Estado de México
Macario se levanta a las cinco de la mañana. Limpia con fuerza la barra de madera con un trapo húmedo y saca la basura para después quemarla. Acomoda las sillas encima de las mesas para barrer y trapear, ni modo, así es cuando se es propietario de una de las cantinas más concurridas de El Oro.
Por último, abre las dos puertas que daban a la calle. Aquí la gente madruga, ya pasan de las siete y se puede ver una que otra señora arriando chivos para vender en el mercado; burros cargados de odres con pulque y, claro, siempre pasan mujeres bonitas envueltas en sus rebozos.
A Macario le gusta pararse en la puerta y hablarles bonito: “adiós Almita, qué guapa anda hoy”, “mire nomás mi Gloria, ¿a dónde va usted tan arreglada?”. Nunca voltean, él ya es un hombre en sus 50 y tantos, regordete, moreno con un bigotito bien recortado, siempre enfundado en sus pantalones de mezclilla con tirantes, y una camisa blanca abotonada hasta arriba.
El día transcurre sin nada nuevo. Parroquianos que al calor del mezcal y la sinfonola entonan canciones con sentimiento. Un niño que entra todas las tardes a ofrecer dulces de leche, algún borrachín que busca pleito mientras su señora lo espera afuera sentada en la banqueta.
Pero la tarde para Macario empezó a pintar algo diferente, casi daban las ocho de la noche cuando pudo ver entre las mesas a una mujer joven, de cabello muy negro y largo que cubría su rostro hasta las mejillas. Un vestido de color claro algo indefinido dejaba ver parte de su espalda. Caminaba entre las mesas como buscando a alguien, la mujer enfiló a la puerta bajo la mirada firme de Macario.

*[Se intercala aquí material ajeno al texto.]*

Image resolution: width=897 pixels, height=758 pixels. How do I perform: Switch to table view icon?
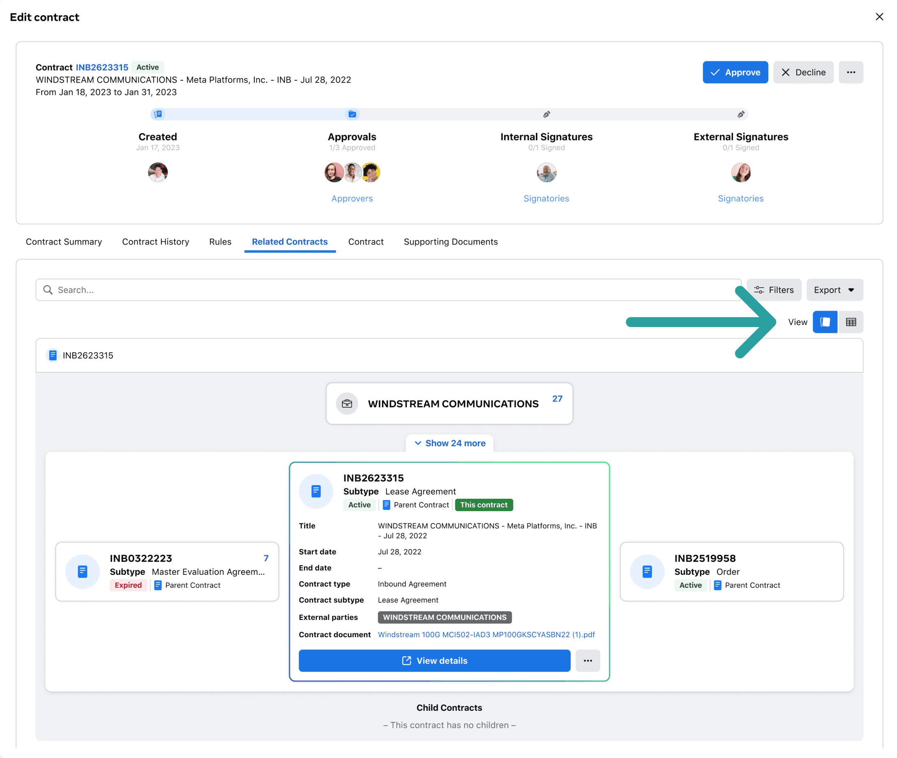[x=851, y=322]
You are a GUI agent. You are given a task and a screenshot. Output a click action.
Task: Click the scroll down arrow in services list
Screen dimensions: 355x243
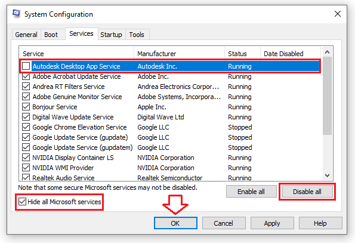[x=327, y=176]
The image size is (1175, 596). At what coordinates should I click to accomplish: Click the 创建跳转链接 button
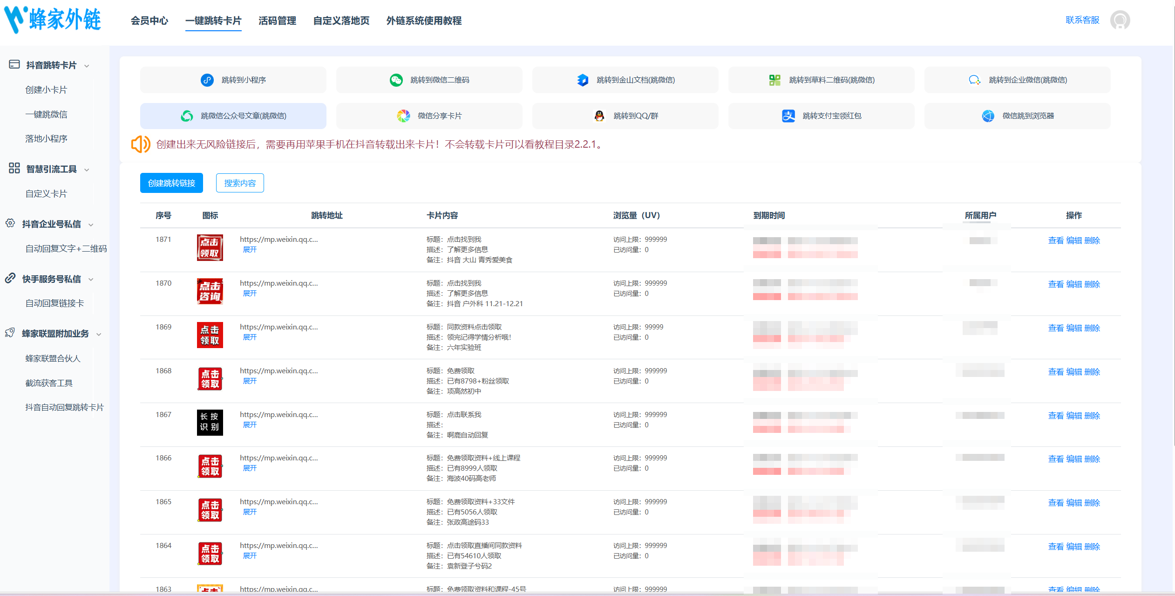tap(171, 183)
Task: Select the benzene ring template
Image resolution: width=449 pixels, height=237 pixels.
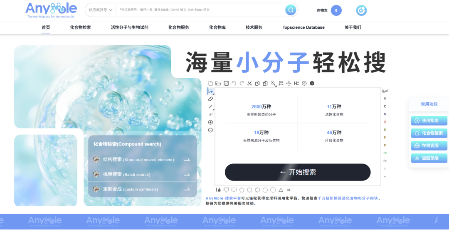Action: pos(257,190)
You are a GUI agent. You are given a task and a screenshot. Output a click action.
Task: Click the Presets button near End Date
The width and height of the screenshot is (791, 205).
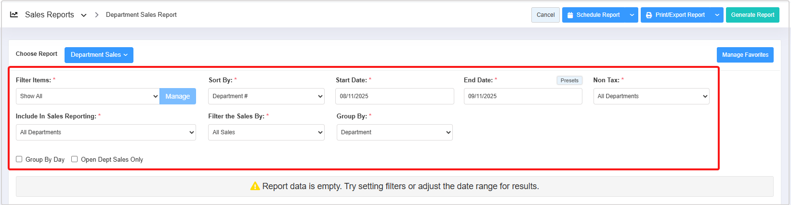pos(569,80)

“Ahí te encargo”, le dijo al ayudante que secaba vasos tras la barra al tiempo que se ponía su chamarra. La mujer avanzó calle abajo y, de cuando en cuando, giraba la cabeza mostrando a medias una sonrisa, apenas visible tras el pesado cabello. Sabiéndose triunfador Macario pensó: “ya la hice”, mientras acariciaba su curioso bigotito.
Al ir alejándose del centro, las calles empedradas se tornaban más solitarias y oscuras, dándole a Macario la confianza suficiente para lanzar uno que otro piropo sin obtener respuesta. Casi sin darse cuenta, pudo ver que llegaban al antiguo socavón donde había una construcción de madera que alojaba la entrada a una de las minas, que hacía mucho estaban en abandono.
Todo parecía estar de su lado, un lugar alejado y discreto. De pronto la mujer se detuvo de golpe frente a la entrada del oscuro edificio, no había luna y los únicos ruidos eran los ladridos de algún perro en la lejanía.
Macario vio el momento perfecto para acercarse y caminó unos pasos hasta poder tocar el hombro de la mujer, quien, en un movimiento muy súbito, giró por completo su cuerpo, que ahora se tornaba profundamente oscuro. De su rostro, incomprensible al ojo humano, sólo se podía ver una enorme cavidad, por lo que Macario pudo sentir terror como nunca antes.
Tuvo la sensación de ser atraído por esa mujer, distorsionada ahora en un ser feroz que irradiaba un frío que quemaba la piel, seguido de un rugido potente y confuso. Sus largas manos se aferraron a la cara de Macario, quien sintió cómo las duras uñas se clavaron profundo en sus ojos.
El agudo dolor que sintió fue seguido por un espeso telón de sangre caliente que terminó por cegarlo. En ese momento supo que no habría regreso. Ya no sintió nada, solo una tristeza y una soledad profundas, seguidas de una oscuridad envolvente, que le quedaron por una eternidad.
El paso por esta vida y la historia de Macario llegaron a su fin en ese momento.